OB-Wahl 2026

Massimo de Matteis will Schwerin „moderner und offener“ machen, Stadt sucht vorsorglich schon mal das Passwort fürs Jahr 2026

Volt-Kandidat Massimo de Matteis hat im Interview mit Schwerin-Lokal erklärt, Schwerin müsse moderner und offener werden. Für eine Stadt, die digitale Verwaltung oft noch so behandelt, als sei sie ein gewagtes Start-up aus ferner Zukunft, ist das ungefähr so revolutionär wie fließend warmes Wasser, nur mit mehr Arbeitskreisen.

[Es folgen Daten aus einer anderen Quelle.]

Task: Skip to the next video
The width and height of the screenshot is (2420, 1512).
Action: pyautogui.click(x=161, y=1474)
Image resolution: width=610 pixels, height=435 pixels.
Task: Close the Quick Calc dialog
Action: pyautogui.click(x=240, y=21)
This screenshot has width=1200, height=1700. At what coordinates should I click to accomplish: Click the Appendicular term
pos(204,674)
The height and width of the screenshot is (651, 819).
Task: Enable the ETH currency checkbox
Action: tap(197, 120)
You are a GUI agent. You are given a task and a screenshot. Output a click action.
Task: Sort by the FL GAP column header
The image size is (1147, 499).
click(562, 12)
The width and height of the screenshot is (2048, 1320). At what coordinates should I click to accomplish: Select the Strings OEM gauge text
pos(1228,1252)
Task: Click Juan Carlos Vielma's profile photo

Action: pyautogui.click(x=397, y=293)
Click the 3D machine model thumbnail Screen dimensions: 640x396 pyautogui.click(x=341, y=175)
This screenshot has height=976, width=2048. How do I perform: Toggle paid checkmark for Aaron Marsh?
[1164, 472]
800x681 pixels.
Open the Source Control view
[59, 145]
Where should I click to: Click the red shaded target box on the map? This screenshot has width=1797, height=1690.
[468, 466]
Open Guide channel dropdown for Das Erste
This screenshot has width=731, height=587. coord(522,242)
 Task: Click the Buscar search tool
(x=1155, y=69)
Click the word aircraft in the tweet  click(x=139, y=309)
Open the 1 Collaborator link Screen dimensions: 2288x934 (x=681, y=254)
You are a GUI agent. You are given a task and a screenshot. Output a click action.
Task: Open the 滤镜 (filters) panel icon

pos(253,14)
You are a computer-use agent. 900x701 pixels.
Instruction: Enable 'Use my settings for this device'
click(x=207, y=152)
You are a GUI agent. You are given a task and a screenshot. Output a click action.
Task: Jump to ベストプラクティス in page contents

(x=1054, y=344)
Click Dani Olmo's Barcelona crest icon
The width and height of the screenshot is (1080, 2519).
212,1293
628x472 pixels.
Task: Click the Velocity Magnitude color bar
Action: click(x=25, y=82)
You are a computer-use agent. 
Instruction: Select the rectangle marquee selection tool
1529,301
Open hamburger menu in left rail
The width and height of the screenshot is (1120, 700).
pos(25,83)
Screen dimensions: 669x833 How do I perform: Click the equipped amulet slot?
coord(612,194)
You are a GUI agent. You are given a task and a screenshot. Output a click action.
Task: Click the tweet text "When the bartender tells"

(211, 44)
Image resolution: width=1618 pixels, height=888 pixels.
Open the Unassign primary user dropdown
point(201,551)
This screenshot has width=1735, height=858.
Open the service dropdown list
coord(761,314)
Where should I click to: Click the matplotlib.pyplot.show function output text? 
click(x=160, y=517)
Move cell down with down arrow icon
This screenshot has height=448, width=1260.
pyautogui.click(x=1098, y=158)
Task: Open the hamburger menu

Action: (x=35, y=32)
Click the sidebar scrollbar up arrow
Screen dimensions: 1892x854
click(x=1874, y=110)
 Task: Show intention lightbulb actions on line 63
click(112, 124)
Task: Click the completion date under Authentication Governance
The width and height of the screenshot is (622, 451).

De Matteis lebt seit 2005 in der Landeshauptstadt und sagt, jetzt beginne eine Phase, in der über Schwerins Zukunft entschieden werde. Sein Rezept: eine klare Willkommenskultur für Unternehmen und Fachkräfte, verlässliche Ansprechpartner in der Verwaltung, mehr Digitalisierung und weniger Besitzfetisch bei städtischen Immobilien. Oder kurz: Schwerin soll endlich anfangen, sich wie eine Stadt zu benehmen und nicht wie ein Behördenerlebnispark mit Seezugang.

Willkommenskultur statt Wartezimmerkultur

Besonders auffällig ist, dass de Matteis nicht zuerst mit neuen Prestigeobjekten wedelt, sondern mit Struktur. Er will Fachkräfte nicht nur anlocken, sondern ihnen und ihren Familien das Ankommen erleichtern. In Schwerin ist das fast schon eine radikale Idee. Andere Städte bauen Welcome Center, hier freut man sich traditionell, wenn ein Antrag nur zwei Zuständigkeiten und einen handgeschriebenen Vermerk braucht.

„Modern und offen klingt gut. In Schwerin reicht ja schon offen zwischen 10 und 12 Uhr, dienstags mit Termin“, sagte ein Mann am Pfaffenteich so oder so ähnlich.

fiktiver Bürger

Auch wirtschaftlich bleibt de Matteis erstaunlich nüchtern. Den hohen Gewerbesteuersatz will er nicht sofort senken, aber wenigstens keine weiteren Erhöhungen draufpacken. Das ist in einer klammen Landeshauptstadt bereits eine Art romantischer Zukunftsentwurf. Mittel- bis langfristig soll mehr Ansiedlung helfen, die Last auf mehr Schultern zu verteilen. Anders gesagt: Erst Unternehmen holen, dann so tun, als wäre das von Anfang an der Plan gewesen.

Das Stadthaus kaufen? Lieber erstmal die Verwaltung finden

Am interessantesten wird es beim Stadthaus. De Matteis hält es für sinnvoller, flexibel zu bleiben, statt sich in Zeiten von Digitalisierung und Homeoffice langfristig zusätzliche Lasten ans Bein zu binden. Für Schwerin ist das heikel, weil die Stadt bei Gebäuden gern so spricht, als läge in jeder Immobilie automatisch ein Zukunftskonzept. Dabei wäre schon viel gewonnen, wenn die Verwaltung zuerst intern weniger wie ein Brettspiel aus Formularen, Fristen und Fluren funktionieren würde.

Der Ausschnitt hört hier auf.